## THE PROBLEM
Look through the data below and work out how many lines contain the string "thumbnail". Give the number alone.

Segment Open

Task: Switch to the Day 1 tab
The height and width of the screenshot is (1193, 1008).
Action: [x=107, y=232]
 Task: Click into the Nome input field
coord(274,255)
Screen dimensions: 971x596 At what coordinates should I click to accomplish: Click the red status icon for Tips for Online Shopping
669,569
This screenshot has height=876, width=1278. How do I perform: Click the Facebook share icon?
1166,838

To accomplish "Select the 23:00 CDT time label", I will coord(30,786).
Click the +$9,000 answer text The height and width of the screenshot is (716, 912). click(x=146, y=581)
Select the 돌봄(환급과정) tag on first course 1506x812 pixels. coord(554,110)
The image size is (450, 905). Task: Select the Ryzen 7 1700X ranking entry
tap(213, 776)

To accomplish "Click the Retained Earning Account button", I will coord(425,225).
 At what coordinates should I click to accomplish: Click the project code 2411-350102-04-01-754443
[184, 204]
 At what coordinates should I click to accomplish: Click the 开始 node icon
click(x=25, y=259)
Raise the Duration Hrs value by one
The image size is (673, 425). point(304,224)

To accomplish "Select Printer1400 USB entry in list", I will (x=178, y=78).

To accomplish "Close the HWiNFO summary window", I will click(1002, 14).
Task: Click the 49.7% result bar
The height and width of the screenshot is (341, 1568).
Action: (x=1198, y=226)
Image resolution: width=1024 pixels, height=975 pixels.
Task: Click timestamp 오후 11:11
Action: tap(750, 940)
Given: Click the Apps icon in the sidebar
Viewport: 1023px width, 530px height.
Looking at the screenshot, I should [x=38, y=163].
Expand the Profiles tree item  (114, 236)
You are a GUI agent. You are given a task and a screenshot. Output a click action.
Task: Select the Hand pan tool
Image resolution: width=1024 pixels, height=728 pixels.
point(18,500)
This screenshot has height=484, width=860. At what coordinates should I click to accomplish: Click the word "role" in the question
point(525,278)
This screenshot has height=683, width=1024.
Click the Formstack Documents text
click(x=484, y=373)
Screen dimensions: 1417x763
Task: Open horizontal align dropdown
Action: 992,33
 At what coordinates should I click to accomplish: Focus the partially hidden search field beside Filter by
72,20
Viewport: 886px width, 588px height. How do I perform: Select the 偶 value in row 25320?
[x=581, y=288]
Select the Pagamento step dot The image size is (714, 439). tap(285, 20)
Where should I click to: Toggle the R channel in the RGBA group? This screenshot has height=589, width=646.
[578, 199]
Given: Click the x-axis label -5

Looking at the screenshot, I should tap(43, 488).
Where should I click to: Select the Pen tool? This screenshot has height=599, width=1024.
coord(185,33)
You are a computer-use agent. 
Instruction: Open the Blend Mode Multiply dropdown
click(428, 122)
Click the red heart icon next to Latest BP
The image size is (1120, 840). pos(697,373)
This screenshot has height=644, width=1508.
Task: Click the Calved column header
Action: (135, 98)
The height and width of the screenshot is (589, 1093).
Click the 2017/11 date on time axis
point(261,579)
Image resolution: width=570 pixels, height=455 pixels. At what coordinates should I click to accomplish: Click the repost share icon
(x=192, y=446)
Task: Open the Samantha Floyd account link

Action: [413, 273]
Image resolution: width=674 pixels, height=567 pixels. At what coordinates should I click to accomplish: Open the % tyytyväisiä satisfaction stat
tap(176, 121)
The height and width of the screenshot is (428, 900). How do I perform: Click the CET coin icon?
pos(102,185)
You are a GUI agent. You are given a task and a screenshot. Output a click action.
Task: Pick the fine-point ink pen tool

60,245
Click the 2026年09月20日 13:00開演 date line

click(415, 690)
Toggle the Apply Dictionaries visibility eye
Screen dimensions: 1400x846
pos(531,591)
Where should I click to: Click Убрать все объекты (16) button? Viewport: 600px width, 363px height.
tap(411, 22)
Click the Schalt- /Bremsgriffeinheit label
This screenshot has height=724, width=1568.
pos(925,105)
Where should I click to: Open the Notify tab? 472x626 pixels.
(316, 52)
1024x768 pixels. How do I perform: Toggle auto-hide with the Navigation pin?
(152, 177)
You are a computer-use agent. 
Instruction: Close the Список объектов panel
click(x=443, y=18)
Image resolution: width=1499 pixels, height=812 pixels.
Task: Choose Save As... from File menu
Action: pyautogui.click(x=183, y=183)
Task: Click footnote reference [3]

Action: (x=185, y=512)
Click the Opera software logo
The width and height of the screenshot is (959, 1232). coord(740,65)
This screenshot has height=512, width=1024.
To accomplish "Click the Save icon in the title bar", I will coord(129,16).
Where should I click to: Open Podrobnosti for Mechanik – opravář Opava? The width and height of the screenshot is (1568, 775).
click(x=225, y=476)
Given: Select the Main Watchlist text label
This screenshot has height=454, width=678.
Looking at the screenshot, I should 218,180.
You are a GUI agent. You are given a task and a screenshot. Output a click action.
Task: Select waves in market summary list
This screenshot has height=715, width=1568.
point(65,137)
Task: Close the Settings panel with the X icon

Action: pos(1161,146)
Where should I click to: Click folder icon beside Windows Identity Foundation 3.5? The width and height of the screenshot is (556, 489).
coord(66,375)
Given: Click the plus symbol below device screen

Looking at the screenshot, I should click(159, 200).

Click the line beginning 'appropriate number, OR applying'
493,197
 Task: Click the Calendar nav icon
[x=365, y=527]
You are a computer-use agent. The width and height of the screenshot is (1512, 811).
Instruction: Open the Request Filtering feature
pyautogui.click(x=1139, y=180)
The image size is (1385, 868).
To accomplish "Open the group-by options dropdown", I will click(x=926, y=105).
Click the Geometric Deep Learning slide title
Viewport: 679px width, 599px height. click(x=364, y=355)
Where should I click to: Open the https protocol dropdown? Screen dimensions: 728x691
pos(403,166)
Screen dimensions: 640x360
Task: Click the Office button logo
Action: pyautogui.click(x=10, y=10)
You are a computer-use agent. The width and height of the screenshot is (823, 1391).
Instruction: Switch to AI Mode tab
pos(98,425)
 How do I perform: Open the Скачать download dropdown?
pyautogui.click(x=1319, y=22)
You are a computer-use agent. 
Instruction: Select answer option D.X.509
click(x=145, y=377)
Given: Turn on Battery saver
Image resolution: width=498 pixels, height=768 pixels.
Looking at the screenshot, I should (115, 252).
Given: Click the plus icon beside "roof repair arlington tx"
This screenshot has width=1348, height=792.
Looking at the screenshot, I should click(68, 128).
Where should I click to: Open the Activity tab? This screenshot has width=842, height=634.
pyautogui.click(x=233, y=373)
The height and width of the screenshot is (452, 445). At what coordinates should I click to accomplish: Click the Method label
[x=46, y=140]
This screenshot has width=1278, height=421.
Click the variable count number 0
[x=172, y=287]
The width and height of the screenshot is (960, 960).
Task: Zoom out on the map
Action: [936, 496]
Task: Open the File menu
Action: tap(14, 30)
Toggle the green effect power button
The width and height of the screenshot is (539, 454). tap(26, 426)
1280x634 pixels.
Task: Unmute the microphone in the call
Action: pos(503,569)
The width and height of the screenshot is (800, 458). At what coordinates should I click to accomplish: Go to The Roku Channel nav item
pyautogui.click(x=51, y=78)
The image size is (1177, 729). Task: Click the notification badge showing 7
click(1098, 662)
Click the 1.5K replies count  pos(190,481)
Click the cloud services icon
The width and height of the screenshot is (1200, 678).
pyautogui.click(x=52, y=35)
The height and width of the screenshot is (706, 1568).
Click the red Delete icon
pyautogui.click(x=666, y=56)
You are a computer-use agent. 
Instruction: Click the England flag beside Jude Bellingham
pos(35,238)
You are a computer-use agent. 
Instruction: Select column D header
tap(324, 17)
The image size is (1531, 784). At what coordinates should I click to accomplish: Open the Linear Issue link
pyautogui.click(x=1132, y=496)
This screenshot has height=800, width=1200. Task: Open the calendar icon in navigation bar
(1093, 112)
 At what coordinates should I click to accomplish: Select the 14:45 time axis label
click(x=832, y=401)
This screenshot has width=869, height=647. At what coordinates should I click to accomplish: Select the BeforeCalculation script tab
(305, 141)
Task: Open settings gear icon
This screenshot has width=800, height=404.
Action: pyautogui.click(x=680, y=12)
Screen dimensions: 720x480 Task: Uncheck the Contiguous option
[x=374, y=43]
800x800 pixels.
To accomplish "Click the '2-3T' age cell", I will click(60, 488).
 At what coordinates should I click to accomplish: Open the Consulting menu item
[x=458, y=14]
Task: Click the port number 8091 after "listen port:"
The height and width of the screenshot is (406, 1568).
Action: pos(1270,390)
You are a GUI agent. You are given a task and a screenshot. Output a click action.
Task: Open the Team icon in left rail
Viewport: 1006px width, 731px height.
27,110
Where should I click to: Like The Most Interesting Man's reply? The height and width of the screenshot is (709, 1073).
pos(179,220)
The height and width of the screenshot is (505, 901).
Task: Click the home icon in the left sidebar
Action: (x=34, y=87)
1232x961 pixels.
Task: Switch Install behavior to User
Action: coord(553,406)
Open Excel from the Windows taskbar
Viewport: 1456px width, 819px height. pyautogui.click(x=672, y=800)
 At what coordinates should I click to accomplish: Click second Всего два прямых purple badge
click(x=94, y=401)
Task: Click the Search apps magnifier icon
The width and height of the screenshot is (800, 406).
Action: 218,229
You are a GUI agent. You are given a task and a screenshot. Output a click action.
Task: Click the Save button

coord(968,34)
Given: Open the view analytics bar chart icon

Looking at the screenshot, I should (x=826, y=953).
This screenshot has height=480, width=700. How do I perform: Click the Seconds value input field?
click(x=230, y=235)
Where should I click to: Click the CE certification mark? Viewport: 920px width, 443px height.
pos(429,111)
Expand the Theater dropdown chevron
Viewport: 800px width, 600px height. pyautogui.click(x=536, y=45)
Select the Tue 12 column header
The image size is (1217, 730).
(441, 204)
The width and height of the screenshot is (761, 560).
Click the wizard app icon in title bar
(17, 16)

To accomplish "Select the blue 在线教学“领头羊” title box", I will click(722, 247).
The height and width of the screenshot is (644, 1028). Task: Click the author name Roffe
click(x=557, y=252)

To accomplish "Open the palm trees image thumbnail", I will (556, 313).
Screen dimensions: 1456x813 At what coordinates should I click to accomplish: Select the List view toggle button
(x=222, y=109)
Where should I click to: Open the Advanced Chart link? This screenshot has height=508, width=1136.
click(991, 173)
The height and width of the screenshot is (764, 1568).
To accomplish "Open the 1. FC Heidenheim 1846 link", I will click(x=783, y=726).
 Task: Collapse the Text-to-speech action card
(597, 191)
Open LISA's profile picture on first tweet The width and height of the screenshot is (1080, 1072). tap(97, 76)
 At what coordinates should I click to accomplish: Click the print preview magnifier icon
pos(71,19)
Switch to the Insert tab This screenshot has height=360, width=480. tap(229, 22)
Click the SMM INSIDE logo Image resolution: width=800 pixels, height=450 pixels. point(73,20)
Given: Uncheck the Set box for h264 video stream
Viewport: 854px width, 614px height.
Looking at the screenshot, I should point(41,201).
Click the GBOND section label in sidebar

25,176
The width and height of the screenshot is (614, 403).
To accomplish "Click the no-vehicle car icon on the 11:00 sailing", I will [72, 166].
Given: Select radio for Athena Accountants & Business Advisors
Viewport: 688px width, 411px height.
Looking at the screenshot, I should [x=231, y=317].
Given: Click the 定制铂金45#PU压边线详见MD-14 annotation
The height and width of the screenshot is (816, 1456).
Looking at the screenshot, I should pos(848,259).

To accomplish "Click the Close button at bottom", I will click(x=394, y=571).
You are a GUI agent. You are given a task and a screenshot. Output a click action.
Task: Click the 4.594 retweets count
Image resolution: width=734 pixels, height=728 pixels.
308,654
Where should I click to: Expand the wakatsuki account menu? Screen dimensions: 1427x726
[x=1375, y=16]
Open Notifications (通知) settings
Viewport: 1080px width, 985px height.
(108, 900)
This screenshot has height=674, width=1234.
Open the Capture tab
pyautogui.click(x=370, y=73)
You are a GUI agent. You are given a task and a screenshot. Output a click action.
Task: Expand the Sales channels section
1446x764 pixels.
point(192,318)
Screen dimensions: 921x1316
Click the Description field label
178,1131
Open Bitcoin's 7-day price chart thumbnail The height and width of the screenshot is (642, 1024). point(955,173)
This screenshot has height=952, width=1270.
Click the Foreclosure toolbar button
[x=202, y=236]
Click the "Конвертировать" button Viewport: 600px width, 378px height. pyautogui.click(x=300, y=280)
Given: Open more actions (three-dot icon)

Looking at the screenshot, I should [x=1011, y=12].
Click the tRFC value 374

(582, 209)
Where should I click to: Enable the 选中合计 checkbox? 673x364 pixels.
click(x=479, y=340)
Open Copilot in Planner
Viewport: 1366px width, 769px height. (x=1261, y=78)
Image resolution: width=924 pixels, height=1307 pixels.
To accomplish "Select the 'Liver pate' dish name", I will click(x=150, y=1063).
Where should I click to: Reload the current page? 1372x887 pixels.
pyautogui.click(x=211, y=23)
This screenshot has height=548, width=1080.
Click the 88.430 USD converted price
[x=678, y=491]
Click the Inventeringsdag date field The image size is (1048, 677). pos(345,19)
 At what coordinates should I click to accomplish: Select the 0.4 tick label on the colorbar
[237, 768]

Segment Closed

## EXPECTED ANSWER
2